The assumption of flooded lung as a saline tissue compound is limited. During flooding, alveolar surfactant might dissolve in saline and influence the surface tension, and therefore decrease the cavitation threshold. To investigate this possibility, the PCD threshold was measured in liquid drained out subsequent to lung flooding (BAL- Broncho Alveolar Lavage Liquid). It showed the same threshold as in saline flooded lung, which indicates that intrapulmonary surfactant does not have an influence on HIFU cavitation in lung. This is conclusive to literature where it has been found that surface tension of BAL is almost identical to water [24].

This study also suffers from some limitations. The focal intensity was derived in free field (water) measurements. The loss during lung penetration was neglected in our study, since the attenuation in flooded lung is rather low.

In this study, the focal zone was targeted only into homogenous flooded lung, however the lung also comprises vascular and bronchial structure. The effects of HIFU on vasculature has been studied [12, 25], but not investigated to date on large bronchial structures. Erosive effects of HIFU cavitation on a bronchus have not been seen in this study. But it can be assumed that stiff bronchial structure is more resistant to cavitation than alveolar tissue.

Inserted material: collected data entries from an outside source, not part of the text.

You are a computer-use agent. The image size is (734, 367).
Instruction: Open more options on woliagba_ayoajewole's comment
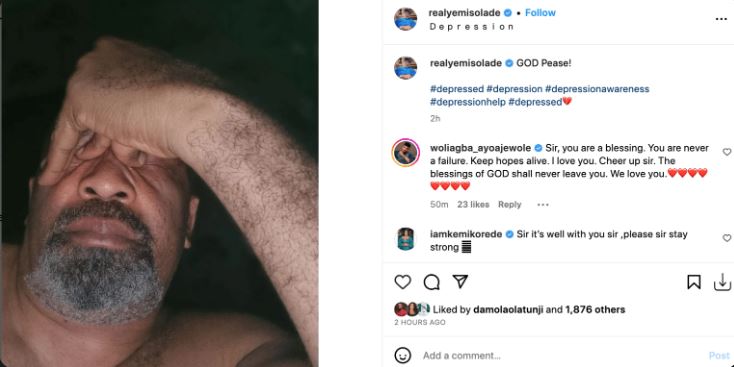pos(543,205)
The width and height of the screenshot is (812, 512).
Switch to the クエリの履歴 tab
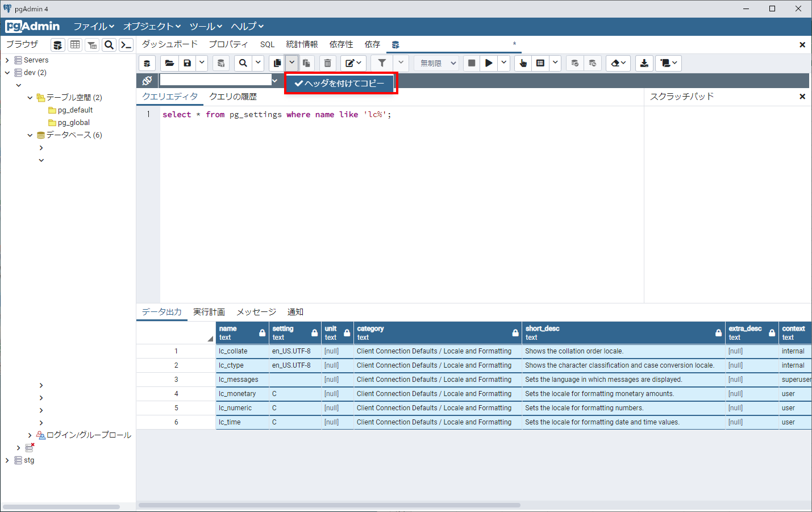pyautogui.click(x=233, y=97)
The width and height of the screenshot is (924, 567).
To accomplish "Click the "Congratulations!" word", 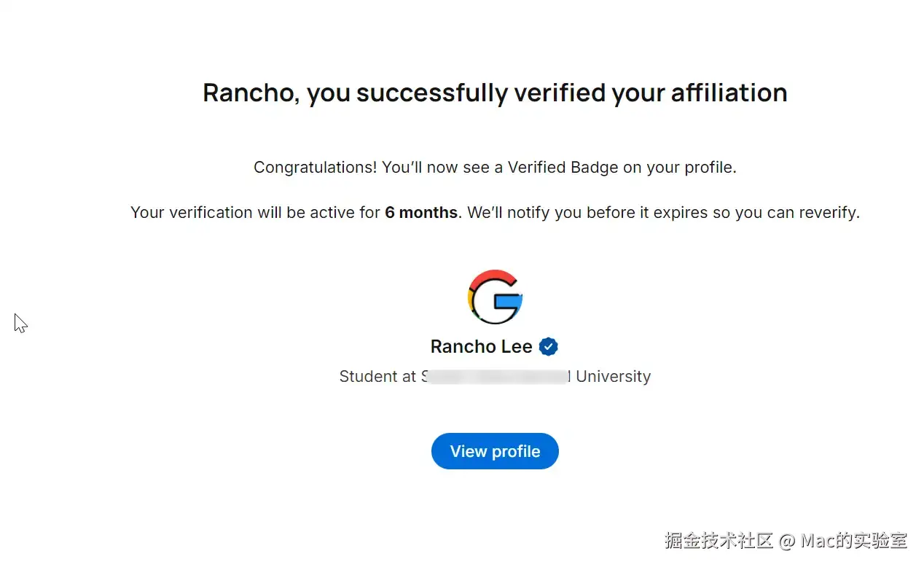I will click(x=315, y=168).
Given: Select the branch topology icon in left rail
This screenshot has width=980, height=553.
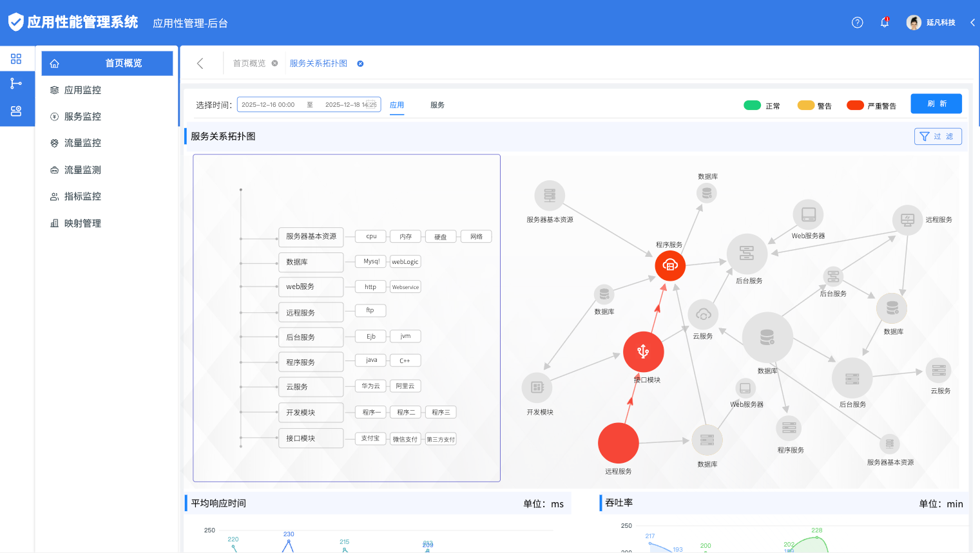Looking at the screenshot, I should tap(16, 84).
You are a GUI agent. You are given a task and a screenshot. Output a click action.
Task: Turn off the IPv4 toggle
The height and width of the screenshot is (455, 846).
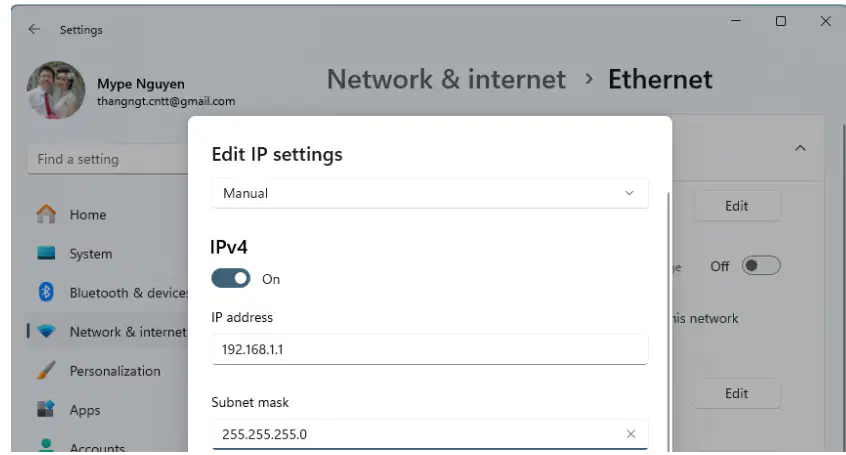(230, 279)
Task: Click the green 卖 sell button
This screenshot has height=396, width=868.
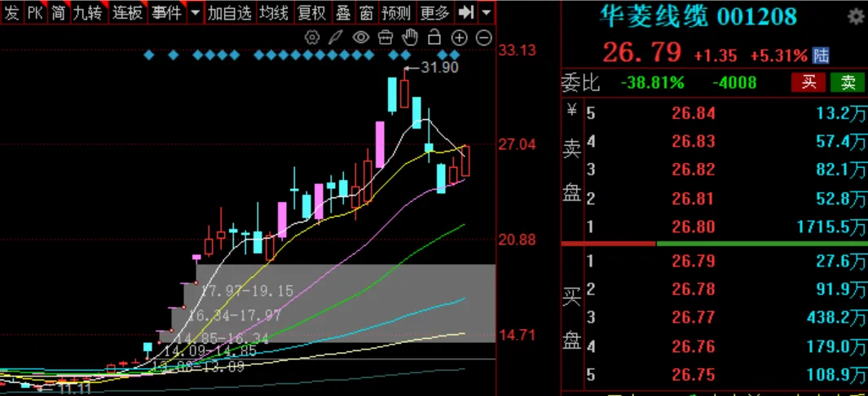Action: [848, 82]
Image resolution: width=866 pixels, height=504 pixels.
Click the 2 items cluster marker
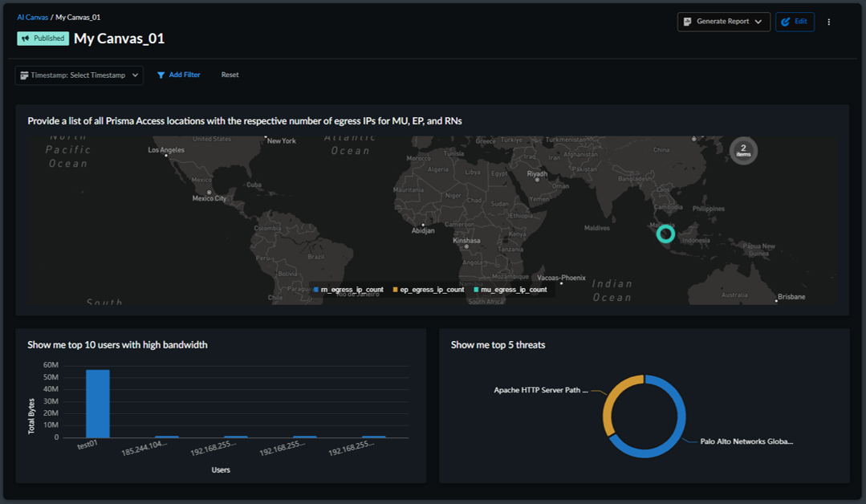tap(743, 150)
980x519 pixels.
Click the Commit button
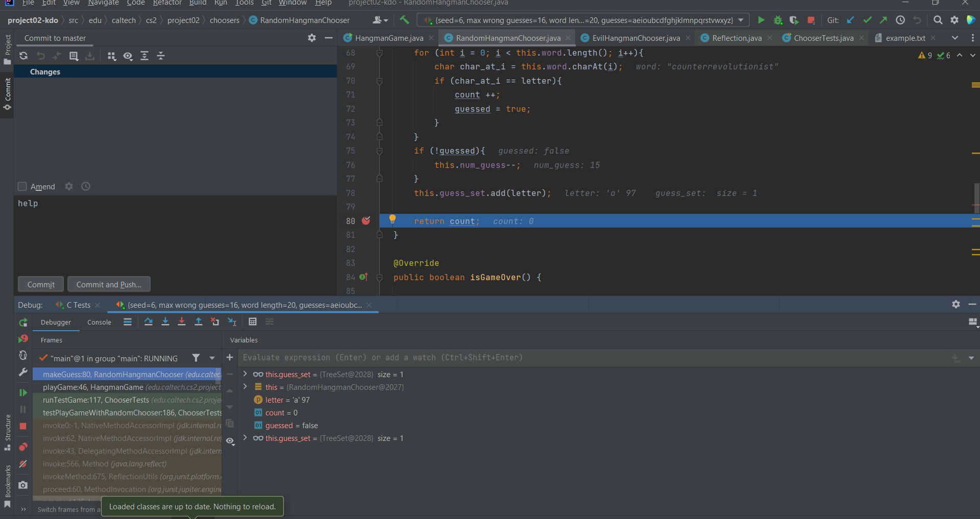coord(41,284)
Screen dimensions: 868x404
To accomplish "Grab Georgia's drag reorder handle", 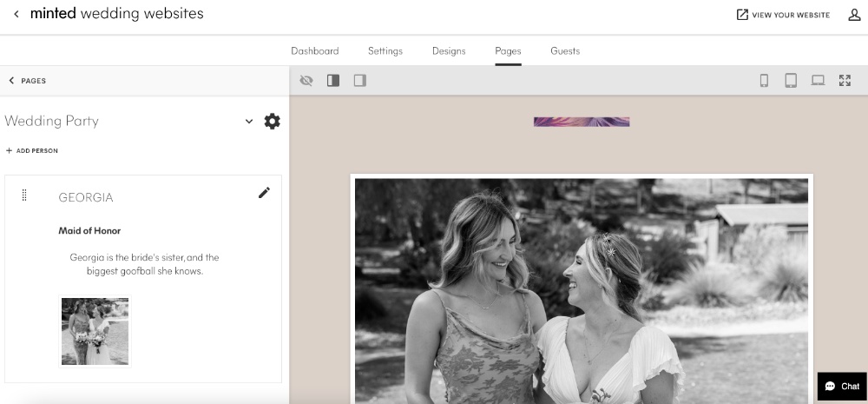I will (24, 195).
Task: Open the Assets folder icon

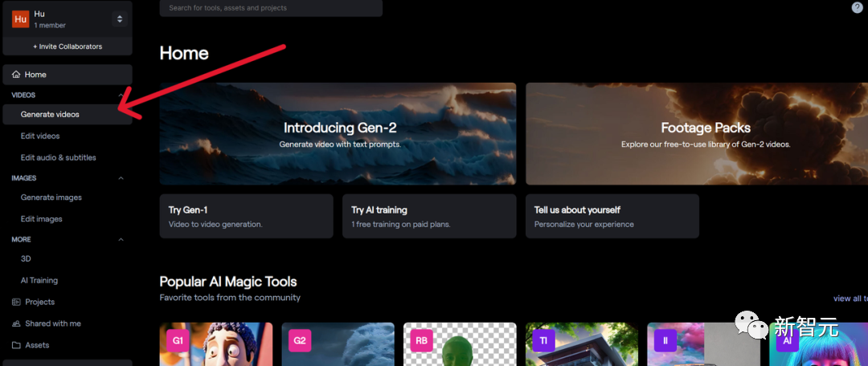Action: pyautogui.click(x=16, y=345)
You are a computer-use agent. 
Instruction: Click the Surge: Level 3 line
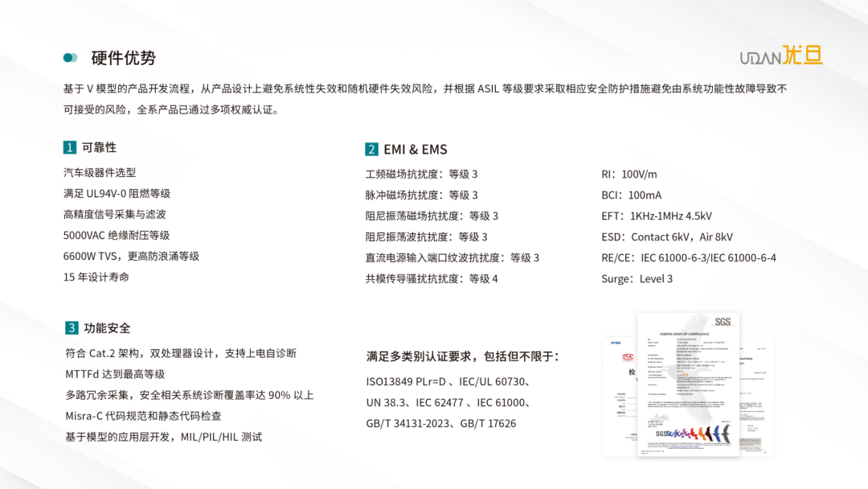click(x=637, y=279)
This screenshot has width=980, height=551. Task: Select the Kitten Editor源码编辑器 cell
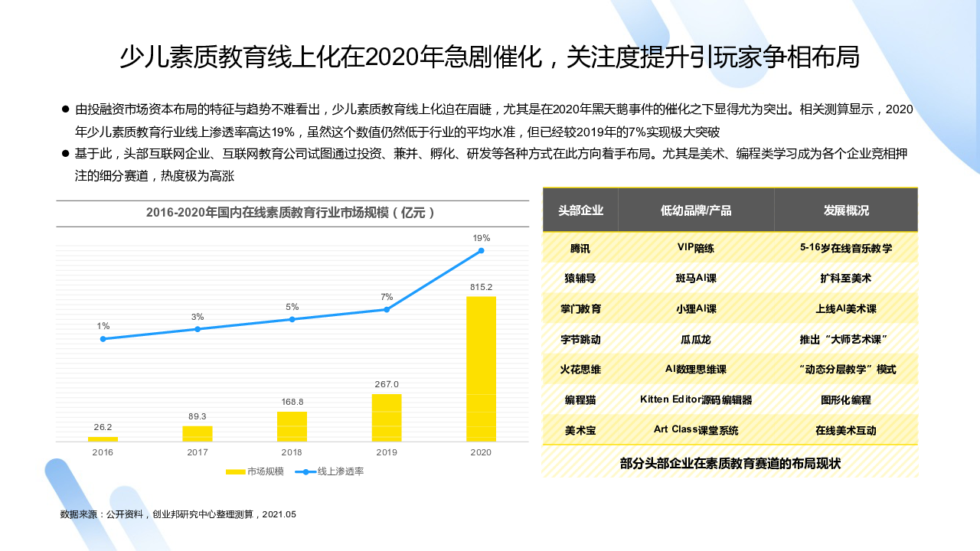(x=696, y=399)
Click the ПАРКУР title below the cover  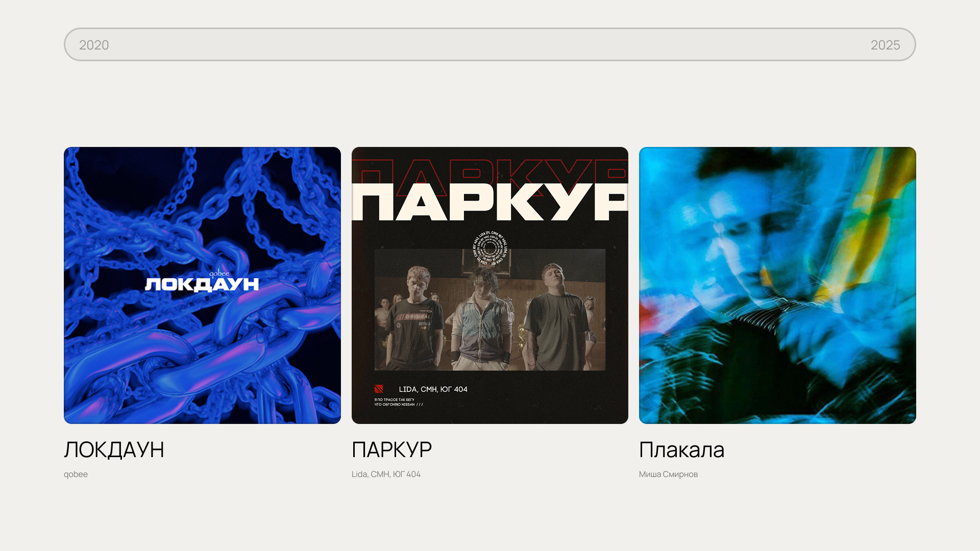(391, 449)
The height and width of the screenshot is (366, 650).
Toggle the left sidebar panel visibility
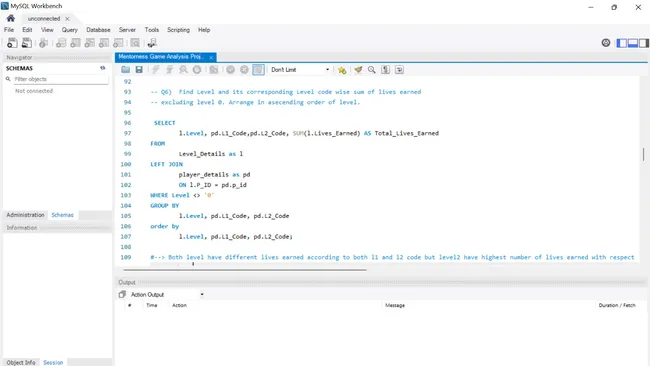pos(621,43)
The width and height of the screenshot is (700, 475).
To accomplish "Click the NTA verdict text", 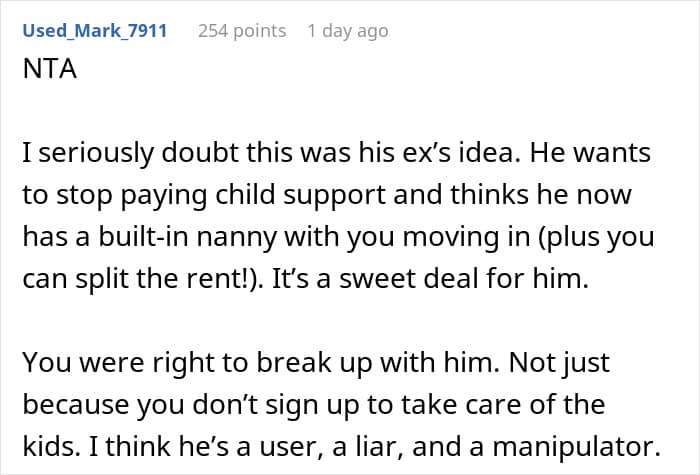I will pyautogui.click(x=50, y=69).
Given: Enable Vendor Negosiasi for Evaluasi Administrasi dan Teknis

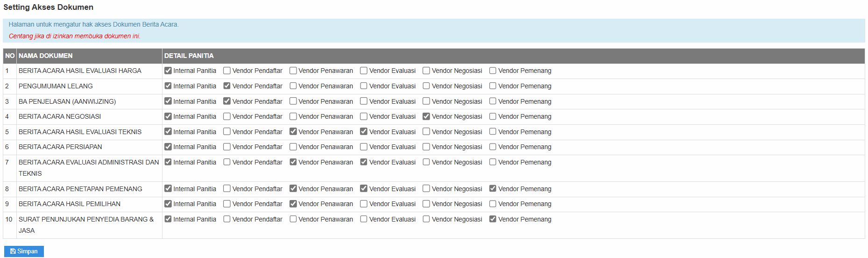Looking at the screenshot, I should click(426, 162).
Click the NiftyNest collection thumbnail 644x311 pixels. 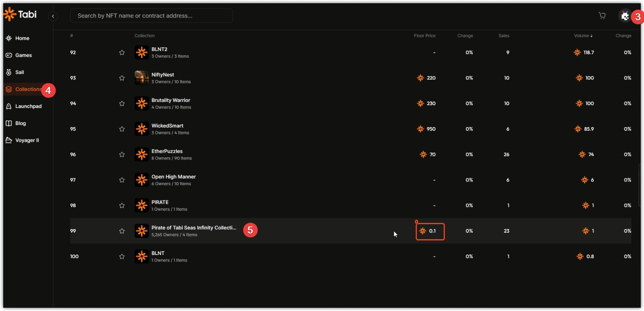tap(142, 78)
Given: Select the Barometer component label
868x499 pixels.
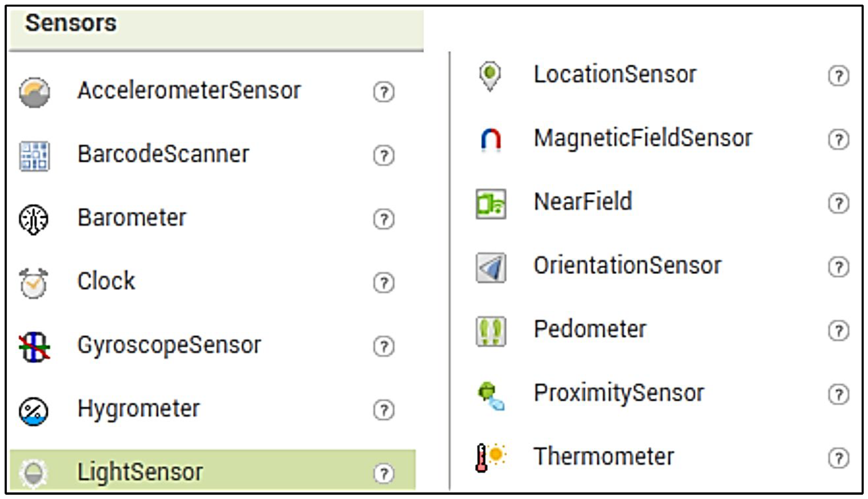Looking at the screenshot, I should click(132, 218).
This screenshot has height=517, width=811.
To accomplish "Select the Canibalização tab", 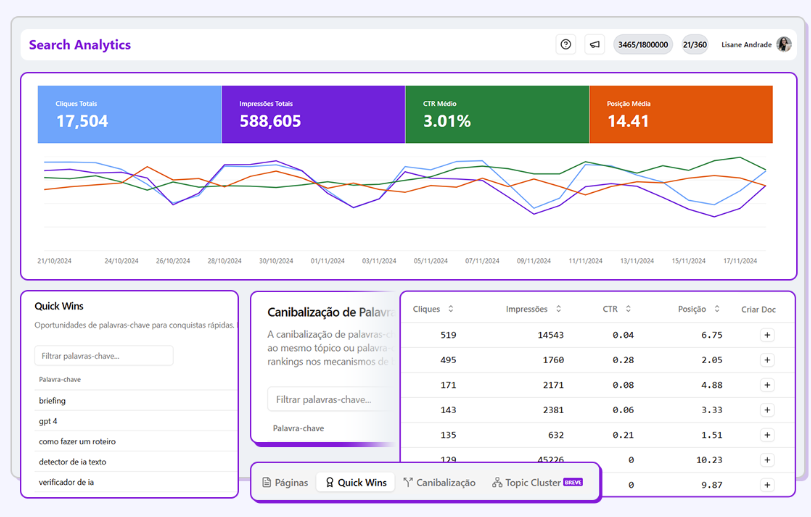I will (x=439, y=482).
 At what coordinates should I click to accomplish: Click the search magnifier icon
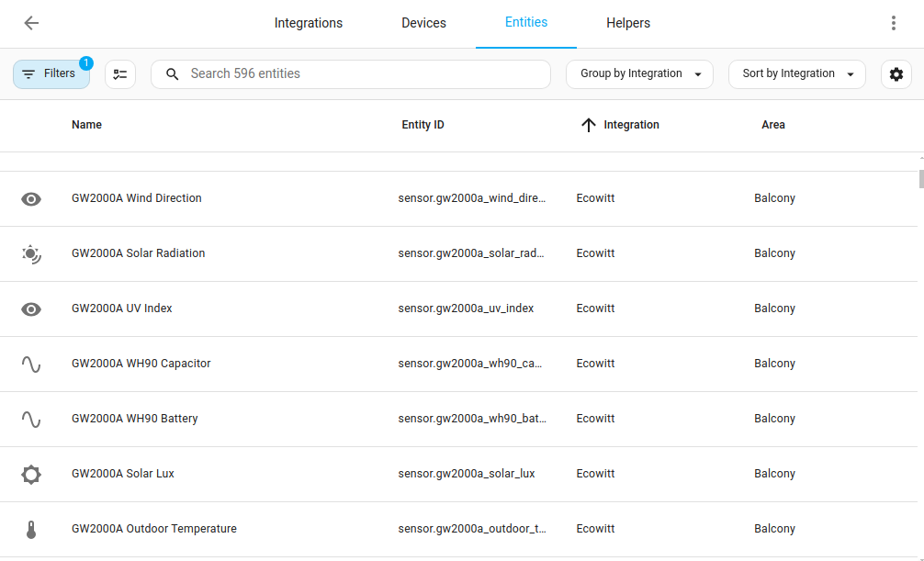173,73
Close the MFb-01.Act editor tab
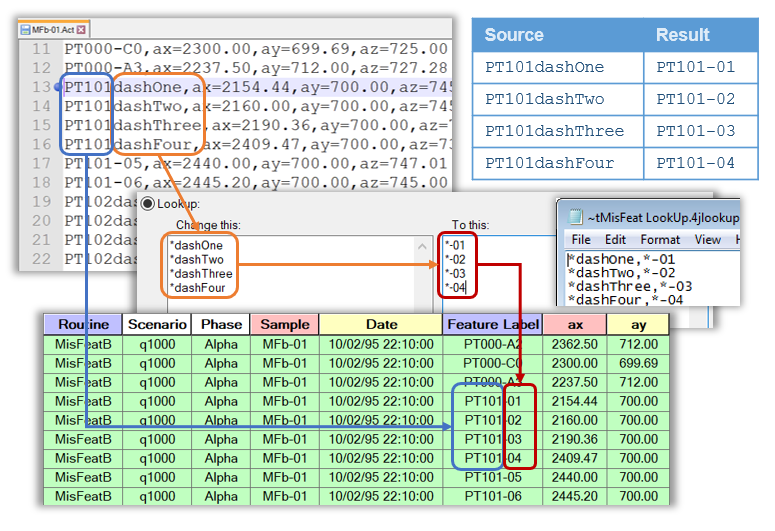The height and width of the screenshot is (531, 775). 81,30
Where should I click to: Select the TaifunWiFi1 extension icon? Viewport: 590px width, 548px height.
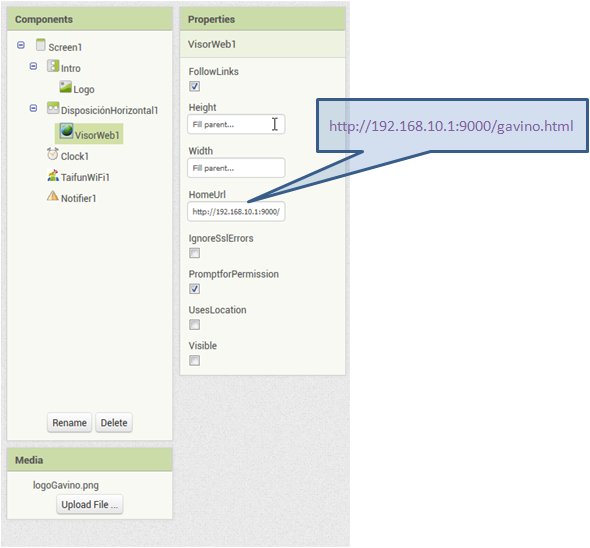[x=53, y=175]
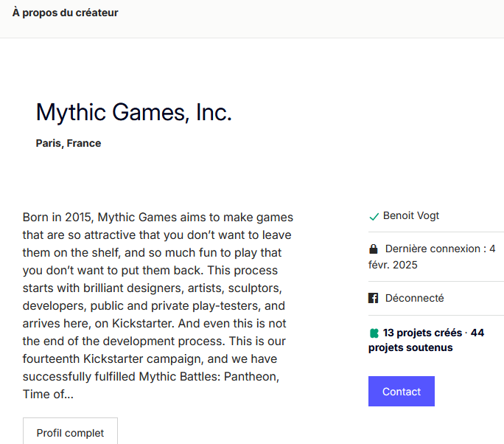Click the word Kickstarter in the bio
Viewport: 504px width, 444px height.
(143, 323)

In the future, in-vivo experiments should be conducted to investigate the physiological response of lung parenchyma exposed to HIFU induced cavitation on large animal trails.

Conclusions

Within this study, the effects of HIFU cavitation on flooded lung parenchyma has been investigated for the first time. It could be shown that intrapulmonary cavitation can be detected passively as well as sonographically. A therapeutic window exists where HIFU ablation of lung cancers can be safely performed without possible parenchymal erosion in cases of misguiding or in the pre-focal path.